Course Design for College Credit Courses

The Micro-Collegiate Academy is powered by TEL Education, a non-profit organization focused on creating equitable and affordable access to college courses. We take great pride in developing courses that prepare students for college-level learning while also helping them develop mastery over the topics in the course.

Our Content Design Process:

Develop the Course Outline

We have designed our course materials to work with as many institutional needs as possible. This is reflected in our course development process. Our Curriculum Development team, working in partnership with qualified Subject Matter Experts, begins this process by reviewing representative syllabi from two and four-year institutions, as well as leading textbooks. This initial step culminates in the development of a course outline that features the 60-70 core concepts that are taught at most institutions. We specify key topics for each concept, as well as a measurable learning outcome.

Identify Key Topics

After identifying the key concepts and topics to be covered in a course, the Curriculum Team and subject matter experts establish the skills and competencies that students should work on mastering. These are selected from TEL Education’s framework of key 21st-century skills and competencies—TEL Mastery Standards. Targeted skills and competencies, along with learning outcomes, are used to guide the design of the mastery assignments included in each course.

Create Lessons

In the final course outline, each of the 60-70 key concepts becomes a lesson. For each lesson, our subject matter experts curate and create content within a templated format that reinforces TEL’s learning progression model.

Our Learning Progression Model

At TEL Education, we use a common learning-progression model in each of our lessons. Our goal in doing this is to reinforce and scaffold the learning process to ensure that our lessons function as stand-alone learning components that don’t lose any of their core learning integrity when re-sequenced or customized.


Without a basic framework in which to place lesson information, learners are slow to absorb or understand the content. That’s why our goal in this stage is to establish a context for lesson concepts before we begin transmitting them with full detail. We also refer to this as the first part of the “Why” question. In the contextualization stage, the question we want to help students answer is – “Why is this information important in the world?”

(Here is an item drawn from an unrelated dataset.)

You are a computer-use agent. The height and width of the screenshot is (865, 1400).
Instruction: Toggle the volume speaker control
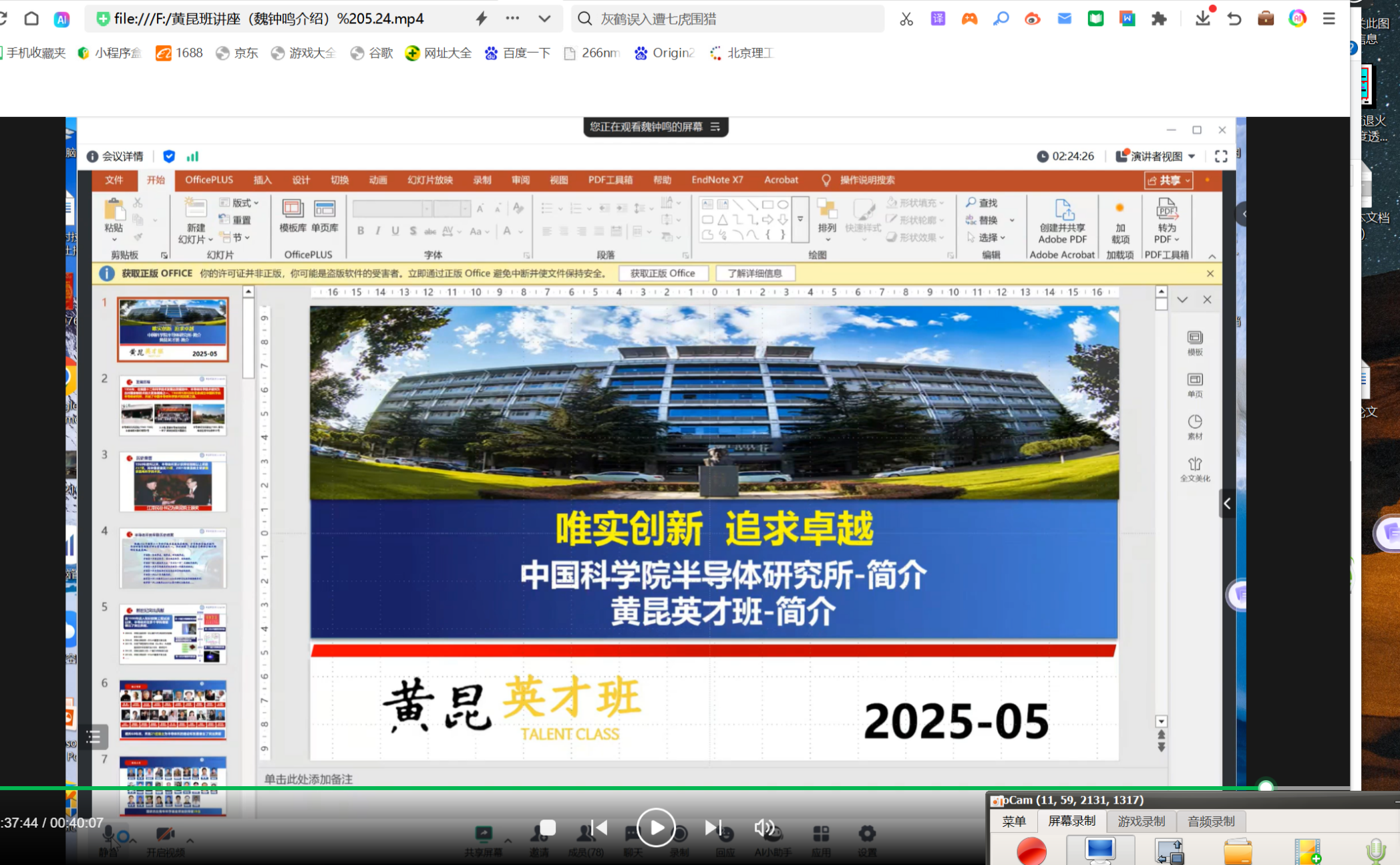(x=763, y=828)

Once we create a clear context for the lesson information, we’re ready to share it fully with learners and elaborate our explanations with multiple forms of examples. Our goal in this stage is to answer the “What” question. “What are the specific concepts students need to understand so they can begin applying them?” It is important at this stage to provide a broad range of perspectives, both from expert sources as well as via community conversation.


Our next goal is to transition learners from a basic understanding of lesson concepts to a sense of personal relevance. This stage is about helping students find motivation for internalizing and applying the information in a way that will lead to actual mastery. In this stage, we want to help students explore both deeper and broader implications of lesson concepts. This is the second part of the “Why” question – “Why does this information matter to me personally?”


At this point in the lesson, we want learners to take personal ownership of lesson concepts and to begin applying the information in ways that are relevant to them. This stage is all about the specific, contextual application that is the beginning of concept mastery. With agency, then, we move from questions of “Why” and “What” to “How.”